Potemkin Village, the last and unfinished work of Delgado, is named after the term “Potemkin Village”, which means trickery, a magnificent façade that was built in order to cover a shameful and unwished situation. This term is based on historical facts: In 1786, Katherine the Great organized a cruise in order to celebrate the conquest of the Turkish lands situated North to the Black Sea. At the approach of the cruise, the General Potemkin ordered the building of villages along the rivers of South Russia. Many passengers noticed that the thousands of villages were but virtual; a theatrical, decorative and spectacular trick intended to impress the passengers and to justify the conquest. According to the version of Delgado, in order to present a purified and festive image the General Potemkin “cleaned” those areas from handicapped, insane persons, beggars, and independent artists. Potemkin sent them to the last ship of the cruise and organized a show on board the last day. The show became an open opposition to the aristocracy. It was named “Potemkin Village”

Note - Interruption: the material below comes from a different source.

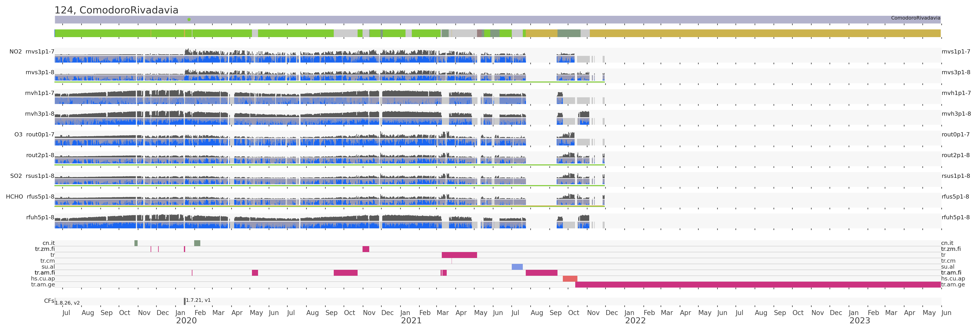Click the gold segment of the status bar
977x331 pixels.
pos(759,33)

The Potemkin Village of Delgado tried to recapture the spirit of the historical performance while breaking conventions of acting and watching of his times. The performance was both a sharp criticism of the country situation of those days and a silent call to a fierce arising.
Sala-manca found it appropriate to reconstruct and readapt that performance and to base it on the themes that Delgado developed. Those themes are adapted by sala-manca through the mise en scene of a tour in the different rooms of the “Hazira”, during which the power relations of the spaces change.
The traditional auditorium is weakened by the emphasis on minor spaces. The stations of the tour are meant to announce the dissolution of the performance.